Projekt ustawy o odpadach przygotowany w Ministerstwie Środowiska ma zapobiec porzucaniu odpadów przez podmioty nimi gospodarujące, pożarom miejsc magazynowania lub składowania odpadów oraz gospodarowaniu odpadami przez osoby nie będące w stanie zabezpieczyć się finansowo np. przed upadłością czy niewłaściwą ochroną przeciwpożarową.
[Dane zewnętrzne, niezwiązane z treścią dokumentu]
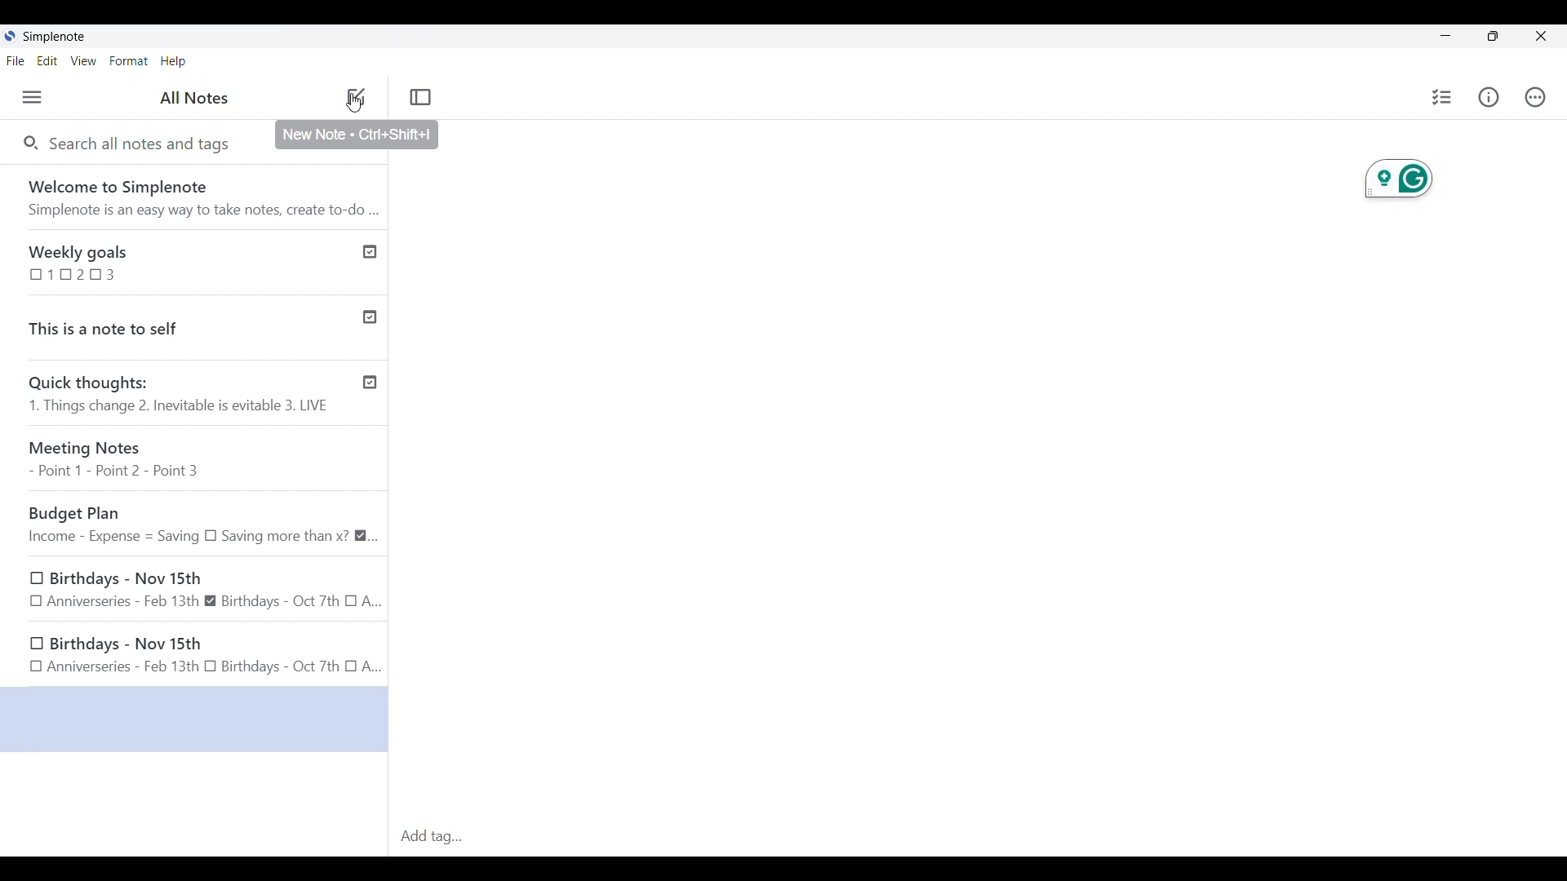  Describe the element at coordinates (194, 97) in the screenshot. I see `Title of left panel` at that location.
Gwarancje finansowe i własność terenu

Zmiany przewidują więc m.in. wprowadzenie gwarancji finansowych dla podmiotów prowadzących gospodarowanie odpadami w zakresie zbierania, magazynowania i przetwarzania odpadów. Według informacji resortu środowiska zmiana ta dotknęłaby ok. 15 tys. podmiotów.
- Ten pomysł pojawia się w dyskusji od dość dawna - mówi Maciej Kiełbus, partner w kancelarii Dr Krystian Ziemski & Partners. - Ma zagwarantować środki w sytuacji, w której podmiot zajmujący się gospodarką odpadami nagle znika pozostawiając po sobie tony odpadów. Należy jednakże pamiętać,iż regulacje w tym zakresie dotkną wszystkich uczestników rynku, w tym firmy działające zgodnie z prawem - podkreśla Kiełbus.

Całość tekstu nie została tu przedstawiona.